それにしても、「血族」「養子を除く」といった言葉が入る認定基準には危険な響きがある。憲法14条1項には「すべて国民は、法の下に平等であって、人種、信条、性別、社会的身分又は門地により、政治的、経済的又は社会的関係において、差別されない」とあり、アイヌであるかどうかという基準を「血」に求めるのであれば、人種による差別とされるおそれがあるだろう。
この憲法問題についてアイヌ政策のあり方に関する有識者懇談会の報告書は「事柄の性質に即応した合理的な理由に基づくものであれば、国民の一部について、異なる取扱いをすることも、憲法上許されると一般に解されており、既述のようにアイヌの人々が先住民族であることから特別の政策を導き出すことが「事柄の性質に即応した合理的な理由」に当たることは多言を要しない」としている。
しかし、アイヌ優遇制度がなかなか拡大しない背景には、前述の憲法問題によるリスクを嫌って官僚が二の足を踏んでいることがあるのではないだろうか。いくら「多言を要しない」と言ってみたところで、アイヌかどうか非常に微妙な判断を迫られるケースが生じた場合や、憲法14条1項の問題が争点となれば、多くの言葉で説明することを試みざるを得ないだろう。
実際、同報告書は「国会等におけるアイヌ民族のための特別議席の付与については、国会議員を全国民の代表とする憲法の規定等に抵触すると考えられる」と、アイヌ議席については違憲であることを認めている。そうであれば、福祉政策についても憲法問題が生じる可能性があると考えるのが自然だ。
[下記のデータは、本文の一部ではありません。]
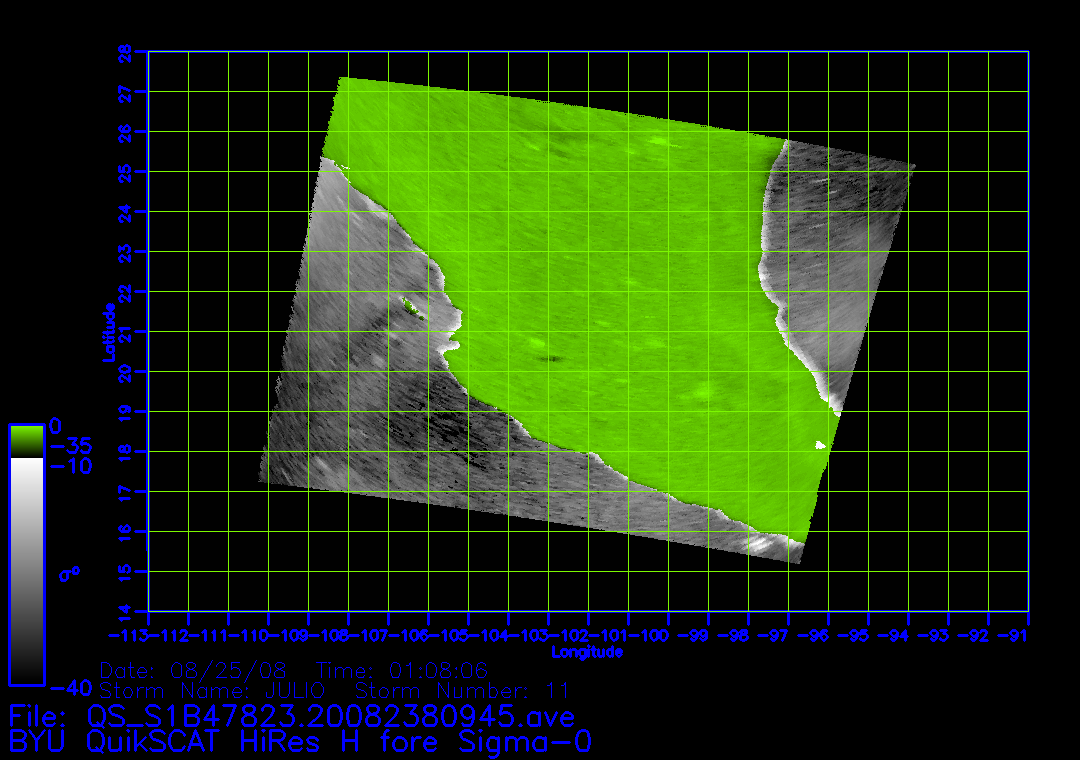
Task: Click the grayscale gradient of the color bar
Action: click(26, 570)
例えば、自動車の運転免許の取得は、どう考えてもアイヌの文化や先住民族とは全く関係がない。まさか自動車の運転がアイヌの文化ではないだろう。
高校・大学の進学についてはどうか。そもそも、同報告書は明治以降に行われた日本語を中心とした教育について「同化政策」と批判している。
仮に「「倭人」がアイヌの文化を奪ってきた、その理不尽な扱いに対する贖罪なんだ」としても、未来永劫子々孫々に至るまで続けることには合理性がないように思う。同和対策でさえ、少なくとも政府としては「過去の差別の贖罪」として事業を行ったわけではなく、「現存する低位な状態を解消する」という名目だった。だからこそ、同和対策は時限立法だったのである。
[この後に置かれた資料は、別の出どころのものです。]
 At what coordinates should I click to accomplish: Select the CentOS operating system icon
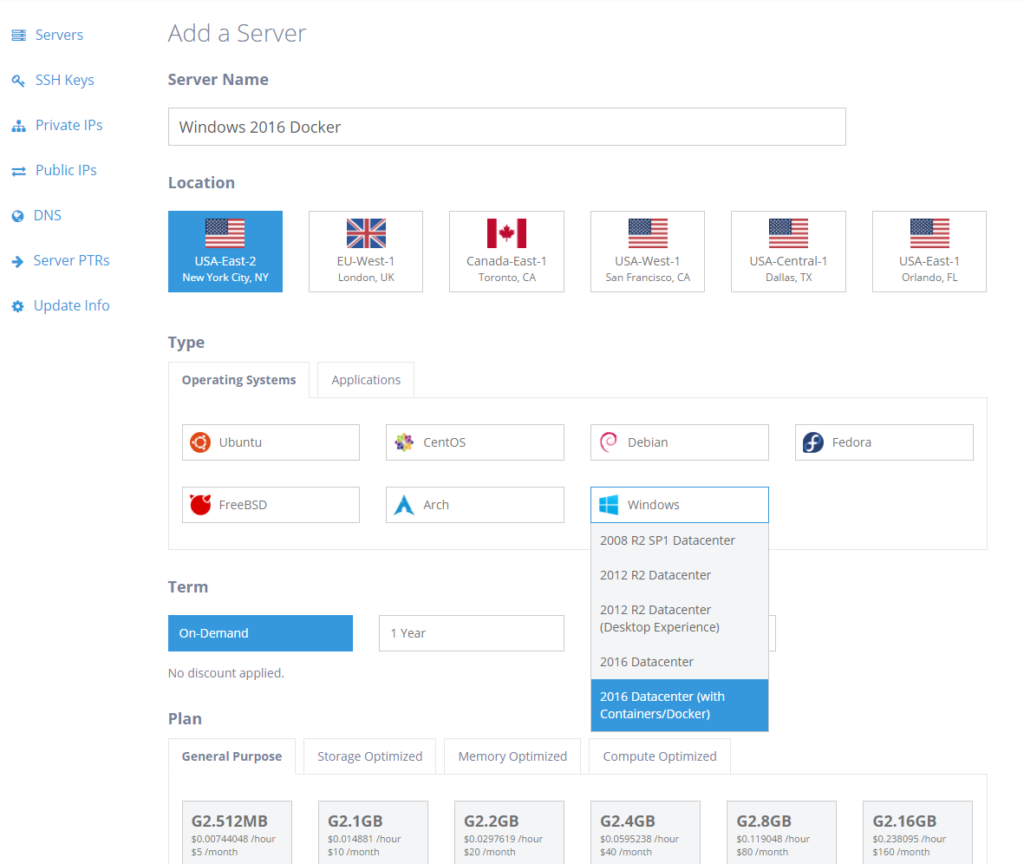(x=474, y=442)
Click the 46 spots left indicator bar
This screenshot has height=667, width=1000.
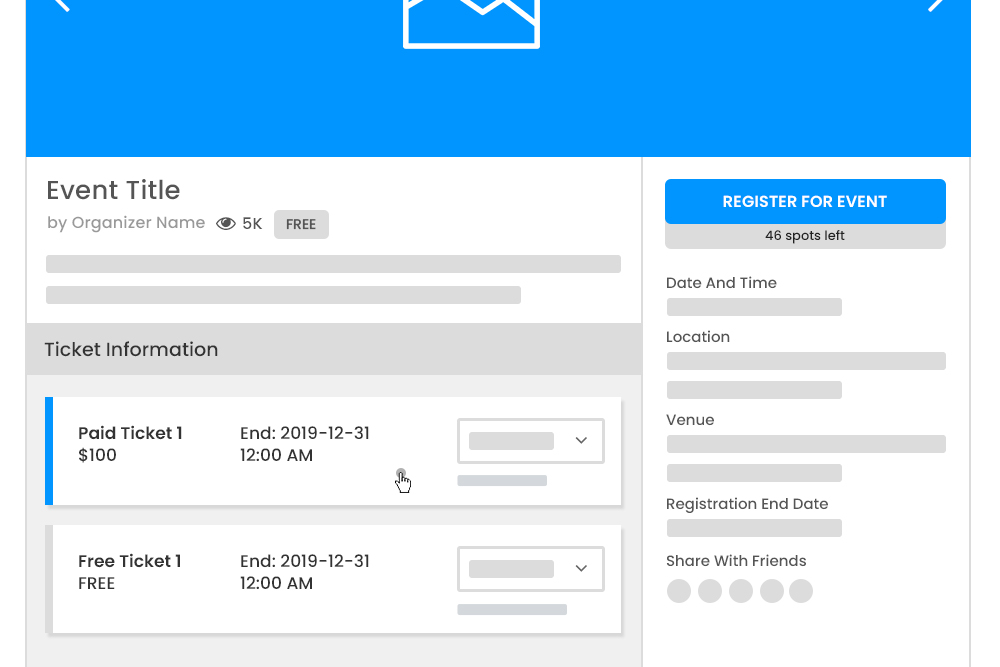805,235
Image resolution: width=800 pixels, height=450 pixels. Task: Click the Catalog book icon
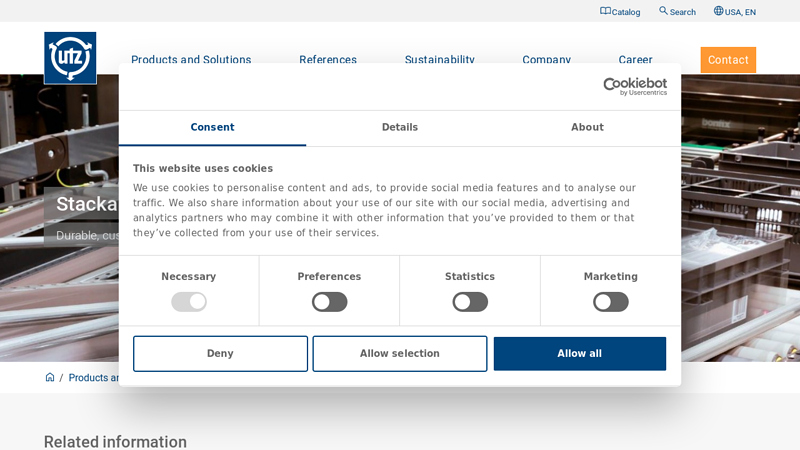605,11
前出のように、過去には「民族存続の問題なので、同和対策のように時限立法にすることは間違いだ」という議論もあったが、末代まで「倭人」の援助で自動車の運転免許を取ったり、「倭人」の学校に通ったりすることがなぜ「民族存続」と関係があるのか、理解することは困難だ。
JASSOの第一種奨学金支給要件には「被爆者の子女」「中国帰国孤児の子女」に対する優遇策もあるが、これらでさえ2代限りであり、いずれ死文化することは確実だ。そういった意味でも、代々継承されるアイヌに対する優遇の特殊性は際立っている。
現状ではほとんどの優遇策は北海道内にとどまっており、ようやく北海道外に広げられた奨学金の優遇も、大した優遇ではない。しかし、優遇策がさらに拡大され、利用者が増えれば、問題が表面化する可能性もそれだけ高くなる。
今年から、北海道外のアイヌに対する就職支援事業が始まっているが、これが何ともお粗末なものである。
2015年3月6日に東京都中央区八重洲にあるアイヌ文化交流センターで、「道外にお住まいのアイヌの方々のための職業訓練相談会」が行われた。対象は「道外にお住まいのアイヌの方で、就職のために職業訓練の受講を検討されている又は関心をお持ちの方」とされる。しかし、それは全く名目だけのことである。
実際に会場に行くと、ぽつぽつと相談に訪れる人がいる状態であるが、実際のところ相談対象はアイヌに限定されていない。もちろん、相談者がアイヌかどうか確認されるわけでもない。その場で渡されるのは、アイヌとは全く関係ない、一般向けの職業訓練施設(ポリテクセンター)のパンフレットである。相談できる内容もアイヌとは全く関係ない、それこそ最寄りのハローワークでもできそうなものだ。
何かしら、アイヌに対する特別の「何か」がないのか? その場にいた相談員に聞いたところ、はっきり言ってそれはないと、きっぱりと言われてしまった。
「北海道で、アイヌの方が住んでいる「アイヌ地区」の住民を対象とした施策はありますが、今のところ北海道以外で特別な施策はありません」
ということなのである。
それでは、ハローワークでも出来るような相談会を、わざわざアイヌ文化交流センターで行うことに何の意味があるのか。その点を相談員に問うと、
「こういった場所でないと相談する機会がないアイヌの方もいらっしゃるので…」
といった具合である。しかし、もちろんアイヌだからハローワークに行けないということもないし、多くの人にとってはアイヌ文化交流センターに出向くことの方が敷居が高いように思える。
思うに、「アイヌ政策」を具現化することが非常に難しいので、とりあえずアイヌ文化交流センターという、アイヌに関わりのある施設で「何か」を行うことで実績を作りお茶を濁した、ということではないだろうか。
しかし、それでも「アイヌ利権」拡大の動きはしばらくは止まらないだろう。
「アイヌ利権」が何が問題なのかというと、たとえ些細な事であっても「アイヌと和人は平等だ」とは言えなくなってしまうことだ。同和行政においては、一応は「平等」という建前があったが、アイヌ施策においては、もはや平等ということは考慮されていないように思う。「アイヌは特別だ」「アイヌは違うんだ」そのような主張が前提となっているように思える。